▶ READING PASSAGE:
● ● ●
Many thanks to the shadowed but engaging figure behind LLOLLYANNA for this thoughtful and clearly articulated interview.

How did the project get started? How did the band name “LLOLLYANNA” come about?
In the beginning of 2017 I was turning twenty-nine and realized that I didn’t have anything to show for years of writing and recording music. I’d played in bands and stuff but nothing ever got released. I just wanted something that was my own. Something I could show friends and say, “this is the music I make, this is the kind of stuff I like.” If I could make one song I was really proud of, none of this will have been a waste. I re-recorded an old demo I had called “Aboveground” and put it online. I don’t know where the name LLOLLYANNA came from but for me it’s become more of a place than a band name. It’s just the place my mind goes when I’m lost in making this stuff.

Why do you choose not to connect your own name with LLOLLYANNA?
I like knowing that people listen because they want to and not because of the person or personality behind it. I’ve always enjoyed stuff like The Residents and how nobody knows who they are, even after forty years of music. Everybody knows everything about everyone these days and I think it sort of takes away from the art. 

Do you have any plans to bring LLOLLYANNA into the live context?
There are no planned live shows at this point. If LLOLLYANNA gets to a place where it makes sense to put shows together, then of course I will. But for now, I’m only focused on the recordings. 

It was your exceptionally creative December 2018 single “Down by Design”— surely one of our favorite tracks from last year—that first grabbed our attention. Is there any backstory to that track or anything about the process of its creation that you’d like to share?
That song was a bit of a struggle because it’s got a lot of guitars (both acoustic and electric) moving in and out of tune. I started demoing last summer and spent most of the fall trying to get everything to work together. I must’ve recorded five versions before settling on one that I liked. 

Can you tell us a little about your song writing process?
Sure. My family lives in a really remote part of Delaware outside of Dover and I like to write when I’m there visiting. Their house is like 200 years old and surrounded by farmland and cemeteries. There is an odd atmosphere that is hard to explain. It’s a bit eerie I guess. Most LLOLLYANNA songs are born there.

What do you think of modern shoegaze/dream pop/psychedelia artists, any favorites?
To me shoegaze just means creative guitar music. Some playground to explore all the possibilities of what a guitar could sound like. Unfortunately, I think a lot of bands are content with just sounding like Kevin Shields. His records are there to inspire you to make your own thing, not to remake his. That being said, I have heard a few things recently that really blew me away. Votaries put out an album called Psychometry awhile back and that’s the best record I’ve heard in a long time.

What artists (musicians or otherwise) have most influenced your work?
There are just too many to list. I can give you a few albums I was really into at different points of my life. Return to Cookie Mountain by TV on the Radio, Double Nickels by The Minutemen, Frisbee by Heavy Vegetable, the self-titled album by Major Organ and the Adding Machine. Those are a few off the top of my head. 

What is the most important piece of gear for your sound? Any particular guitars/amps/pedals that you prefer? 
I have a lot of guitars but I prefer to play Stratocasters. I use an American Strat for standard tuning and a vintage Stratocaster knock-off called a Johnson for an alternate tuning I sometimes use that I call “llolly tuning” (DADF#F#A).Occasionally I’ll use this weird lap steel guitar made by Peavey called a PowerSlide.
● ● ●
▶ DATASET SECTION:
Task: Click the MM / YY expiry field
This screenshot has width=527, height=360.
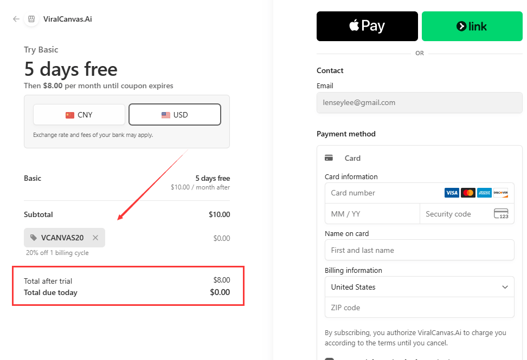Action: click(x=372, y=214)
● ● ●
▶ PROBLEM A: List the albums the LLOLLYANNA interview gives as ones the interviewee was really into at different points of life, with each album's artist.
▶ PROBLEM B: Carry on the LLOLLYANNA interview from its last sentence.

▶ TASK OUTPUT A:
- Return to Cookie Mountain by TV on the Radio
- Double Nickels by The Minutemen
- Frisbee by Heavy Vegetable
- the self-titled album by Major Organ and the Adding Machine

▶ TASK OUTPUT B:
What is your process for recording your music? What gear and/or software do you use? What would you recommend for others?
Everything’s demo’d first on a four track cassette machine. I figure if it works on there, it has a better chance of working in the end. Final recordings are done on Reaper. I like to use shotgun mics for vocals because the city is noisy and they reject a lot of noise. For guitar I use lots of amp modeling software. As far as effects go, I’ve been really into the u-he Colour Copy delay—that’s all over “Down by Design.” I like a lot of the Acustica Audio stuff too.

How did you produce the rich, lush lead sound that kicks in twelve seconds into “Down by Design”?
That might be a little hard to explain but I’ll try. It’s a combination of things. Lots of distortion on a guitar with its tone knobs turned all the way down. That’s going into a wah that’s also turned all the way down so that it’s muffling the distortion. It sort of makes it sound like a keyboard inside a glass tube. Once the wah gets lifted, all that guitar growl comes bursting out through the side. So basically I ride the wah to make this keyboard type sound morph into a heavy guitar sound as I play. It’s all guitar though.

How do you feel about the state of the music industry today? There is no doubt a massive change underway. How do you see it and do you feel it’s positive at all?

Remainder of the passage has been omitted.